Aujourd’hui, c’est une organisation intergouvernementale dont le siège se trouve au Royaume-Uni, l’Observatoire SKA (SKAO), qui gère la construction et l’exploitation des télescopes et des infrastructures nécessaires pour fournir aux astrophysiciens les données scientifiques à analyser. Parmi ces dernières, nous mentionnons les supercalculateurs HPC qui feront partie intégrante du SKAO.
La construction de SKAO a officiellement commencé le 1er juillet 2021. Le résultat sera un observatoire exploitant deux télescopes composés de grands réseaux d’antennes (plus de 131 000 antennes en Australie, SKA-LOW, et un peu moins de 200 antennes paraboliques d’environ 15 m de diamètre en Afrique du Sud - SKA-MID), capable de capter globalement le rayonnement électromagnétique émis par les objets célestes entre 50 MHz et 15,4 GHz. Au cours des prochaines décennies, cet observatoire permettra des découvertes fondamentales en cosmologie, en astronomie et en physique fondamentale.
La position de la France au sein de SKAO a considérablement évolué ces dernières années et la France est en train de devenir un acteur à part entière de ce projet planétaire. Suite aux travaux préalables de SKA-France (une coordination nationale dirigée par le CNRS des activités industrielles, techniques et scientifiques préparatoire à la participation de la France au projet SKA), le Ministère français de l’Enseignement supérieur, de la Recherche et de l’Innovation (MESRI) a annoncé l’engagement de la France dans le processus de candidature à l’Observatoire SKA lors de la première réunion du Conseil SKAO, le 4 février 2021. En mai 2021, une décision unanime du Conseil de SKAO fait de la France le premier pays à rejoindre l’Observatoire au-delà de ses sept membres fondateurs (Australie, Chine, Italie, Pays-Bas, Portugal, Afrique du Sud et Royaume-Uni). L’annonce de l’adhésion de la France à l’Observatoire SKA a été faite par le Président français Emmanuel Macron à l’occasion de sa visite d’Etat en Afrique du Sud, lors de la conférence de presse tenue avec le Président sud-africain Cyril Ramaphosa le 28 mai 2021. Le processus de ratification de l’adhésion est en cours.

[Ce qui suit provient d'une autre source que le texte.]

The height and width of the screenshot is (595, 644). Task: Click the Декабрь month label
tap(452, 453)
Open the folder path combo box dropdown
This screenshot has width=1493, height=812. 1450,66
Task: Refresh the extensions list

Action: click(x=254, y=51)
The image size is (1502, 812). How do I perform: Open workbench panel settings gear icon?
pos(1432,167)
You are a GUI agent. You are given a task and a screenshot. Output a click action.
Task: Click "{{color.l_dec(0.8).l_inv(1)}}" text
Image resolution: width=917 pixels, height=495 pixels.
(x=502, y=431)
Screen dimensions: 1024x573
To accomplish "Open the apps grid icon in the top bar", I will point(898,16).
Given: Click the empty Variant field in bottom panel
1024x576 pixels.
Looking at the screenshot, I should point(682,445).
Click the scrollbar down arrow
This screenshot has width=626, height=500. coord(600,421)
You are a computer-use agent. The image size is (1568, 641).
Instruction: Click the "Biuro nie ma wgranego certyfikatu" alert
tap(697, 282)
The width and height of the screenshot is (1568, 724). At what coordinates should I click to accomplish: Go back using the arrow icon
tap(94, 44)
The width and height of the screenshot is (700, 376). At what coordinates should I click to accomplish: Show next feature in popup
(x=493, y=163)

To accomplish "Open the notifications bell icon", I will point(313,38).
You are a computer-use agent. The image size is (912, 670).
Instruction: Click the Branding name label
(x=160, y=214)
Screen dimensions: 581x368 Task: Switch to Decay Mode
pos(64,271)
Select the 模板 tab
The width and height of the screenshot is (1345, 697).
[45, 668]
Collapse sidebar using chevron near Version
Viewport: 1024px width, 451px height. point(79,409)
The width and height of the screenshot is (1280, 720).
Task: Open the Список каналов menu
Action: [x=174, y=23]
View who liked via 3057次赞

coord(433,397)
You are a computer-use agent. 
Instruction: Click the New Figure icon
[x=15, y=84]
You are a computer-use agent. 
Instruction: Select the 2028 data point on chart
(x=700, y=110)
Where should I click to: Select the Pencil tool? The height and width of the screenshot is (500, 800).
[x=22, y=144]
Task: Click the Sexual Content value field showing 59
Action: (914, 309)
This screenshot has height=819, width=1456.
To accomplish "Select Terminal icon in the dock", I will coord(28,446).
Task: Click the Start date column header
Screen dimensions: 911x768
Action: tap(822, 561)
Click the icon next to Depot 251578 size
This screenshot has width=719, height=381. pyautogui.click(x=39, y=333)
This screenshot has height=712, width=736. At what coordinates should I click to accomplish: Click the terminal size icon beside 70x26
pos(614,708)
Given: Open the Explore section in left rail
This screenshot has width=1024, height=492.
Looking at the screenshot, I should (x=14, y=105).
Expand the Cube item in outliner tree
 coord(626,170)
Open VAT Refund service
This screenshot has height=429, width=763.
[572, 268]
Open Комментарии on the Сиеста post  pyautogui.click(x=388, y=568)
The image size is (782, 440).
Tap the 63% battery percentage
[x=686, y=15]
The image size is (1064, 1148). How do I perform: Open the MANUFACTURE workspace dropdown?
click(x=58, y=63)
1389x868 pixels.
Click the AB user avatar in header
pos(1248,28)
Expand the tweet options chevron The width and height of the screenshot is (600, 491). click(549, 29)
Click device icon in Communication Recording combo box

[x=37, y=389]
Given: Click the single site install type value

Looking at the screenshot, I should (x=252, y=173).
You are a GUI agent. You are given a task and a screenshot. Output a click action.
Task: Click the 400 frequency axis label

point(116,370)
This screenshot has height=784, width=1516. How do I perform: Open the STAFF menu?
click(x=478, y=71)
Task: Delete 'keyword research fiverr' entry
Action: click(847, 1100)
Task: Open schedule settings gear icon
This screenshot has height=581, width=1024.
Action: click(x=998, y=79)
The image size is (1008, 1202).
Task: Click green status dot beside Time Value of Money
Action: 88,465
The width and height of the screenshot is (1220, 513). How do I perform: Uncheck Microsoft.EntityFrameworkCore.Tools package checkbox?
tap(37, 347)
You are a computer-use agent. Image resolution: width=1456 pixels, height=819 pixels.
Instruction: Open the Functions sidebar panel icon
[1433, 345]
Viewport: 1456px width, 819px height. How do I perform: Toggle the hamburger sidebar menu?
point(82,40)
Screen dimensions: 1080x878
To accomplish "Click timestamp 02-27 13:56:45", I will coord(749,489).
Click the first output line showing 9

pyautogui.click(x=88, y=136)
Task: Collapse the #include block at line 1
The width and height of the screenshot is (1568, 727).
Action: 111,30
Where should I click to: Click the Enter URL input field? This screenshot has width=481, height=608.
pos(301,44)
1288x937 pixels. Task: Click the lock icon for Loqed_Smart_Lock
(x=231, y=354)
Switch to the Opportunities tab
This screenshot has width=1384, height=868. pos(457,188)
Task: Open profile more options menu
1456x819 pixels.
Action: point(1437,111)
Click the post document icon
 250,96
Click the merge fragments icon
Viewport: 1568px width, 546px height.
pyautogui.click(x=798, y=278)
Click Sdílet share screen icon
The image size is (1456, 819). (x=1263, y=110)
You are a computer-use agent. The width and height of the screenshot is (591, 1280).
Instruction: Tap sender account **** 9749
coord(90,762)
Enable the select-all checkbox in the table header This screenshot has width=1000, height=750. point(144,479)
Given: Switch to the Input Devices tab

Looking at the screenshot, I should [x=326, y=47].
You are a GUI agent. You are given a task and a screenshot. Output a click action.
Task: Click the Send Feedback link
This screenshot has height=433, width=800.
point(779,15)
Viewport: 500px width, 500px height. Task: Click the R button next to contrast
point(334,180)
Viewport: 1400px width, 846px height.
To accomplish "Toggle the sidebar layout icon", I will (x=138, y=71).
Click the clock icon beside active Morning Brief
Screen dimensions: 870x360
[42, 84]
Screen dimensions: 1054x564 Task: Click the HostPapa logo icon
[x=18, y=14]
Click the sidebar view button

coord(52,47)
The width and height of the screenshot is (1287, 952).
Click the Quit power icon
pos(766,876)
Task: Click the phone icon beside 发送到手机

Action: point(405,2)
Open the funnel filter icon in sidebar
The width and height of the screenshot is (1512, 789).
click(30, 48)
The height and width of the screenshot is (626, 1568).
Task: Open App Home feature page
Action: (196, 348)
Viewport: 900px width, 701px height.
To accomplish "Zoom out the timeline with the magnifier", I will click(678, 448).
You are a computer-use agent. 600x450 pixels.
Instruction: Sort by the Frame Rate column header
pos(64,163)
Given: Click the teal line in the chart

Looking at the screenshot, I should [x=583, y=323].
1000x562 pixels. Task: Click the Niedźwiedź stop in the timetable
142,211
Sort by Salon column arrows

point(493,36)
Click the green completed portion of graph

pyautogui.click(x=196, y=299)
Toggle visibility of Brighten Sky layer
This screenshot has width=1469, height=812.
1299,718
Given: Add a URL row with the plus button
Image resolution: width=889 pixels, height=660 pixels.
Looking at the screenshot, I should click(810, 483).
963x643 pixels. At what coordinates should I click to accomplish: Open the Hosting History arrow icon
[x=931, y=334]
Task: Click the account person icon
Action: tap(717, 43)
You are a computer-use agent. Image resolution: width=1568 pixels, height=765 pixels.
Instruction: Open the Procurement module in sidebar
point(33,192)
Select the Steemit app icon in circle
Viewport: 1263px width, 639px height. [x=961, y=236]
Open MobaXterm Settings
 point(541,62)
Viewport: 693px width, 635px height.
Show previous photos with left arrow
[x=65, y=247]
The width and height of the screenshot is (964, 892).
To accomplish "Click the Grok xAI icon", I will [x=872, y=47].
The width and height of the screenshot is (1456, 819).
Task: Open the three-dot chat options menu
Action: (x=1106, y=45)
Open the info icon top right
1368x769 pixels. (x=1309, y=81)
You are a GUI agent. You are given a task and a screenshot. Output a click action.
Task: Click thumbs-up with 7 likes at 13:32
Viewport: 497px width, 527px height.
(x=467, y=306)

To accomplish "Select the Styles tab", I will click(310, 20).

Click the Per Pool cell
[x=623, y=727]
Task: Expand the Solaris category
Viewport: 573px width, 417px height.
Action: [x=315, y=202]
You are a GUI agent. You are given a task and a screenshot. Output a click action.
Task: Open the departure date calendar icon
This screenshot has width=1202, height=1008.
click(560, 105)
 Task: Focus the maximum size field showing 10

Liste des laboratoires de recherche impliqués dans la participation française au SDC2 :
- Laboratoire d'étude du rayonnement et de la matière en astrophysique et atmosphères (Observatoire de Paris - PSL/CNRS/Sorbonne Université/CY Cergy Paris Université),
- Laboratoire Galaxies, Etoiles, Physique, Instrumentation (Observatoire de Paris - PSL/CNRS)
- Observatoire astronomique de Strasbourg (CNRS/Université de Strasbourg)
- Institut du Développement et des Ressources en Informatique Scientifique (IDRIS-CNRS)
- UAR Galilée (Université Côte d'Azur, Observatoire de la Côte d'Azur, CNRS)
Pour en savoir plus
News parue sur le site de SKAO : « Second SKAO Science Data Challenge concludes with strong collaboration and innovation »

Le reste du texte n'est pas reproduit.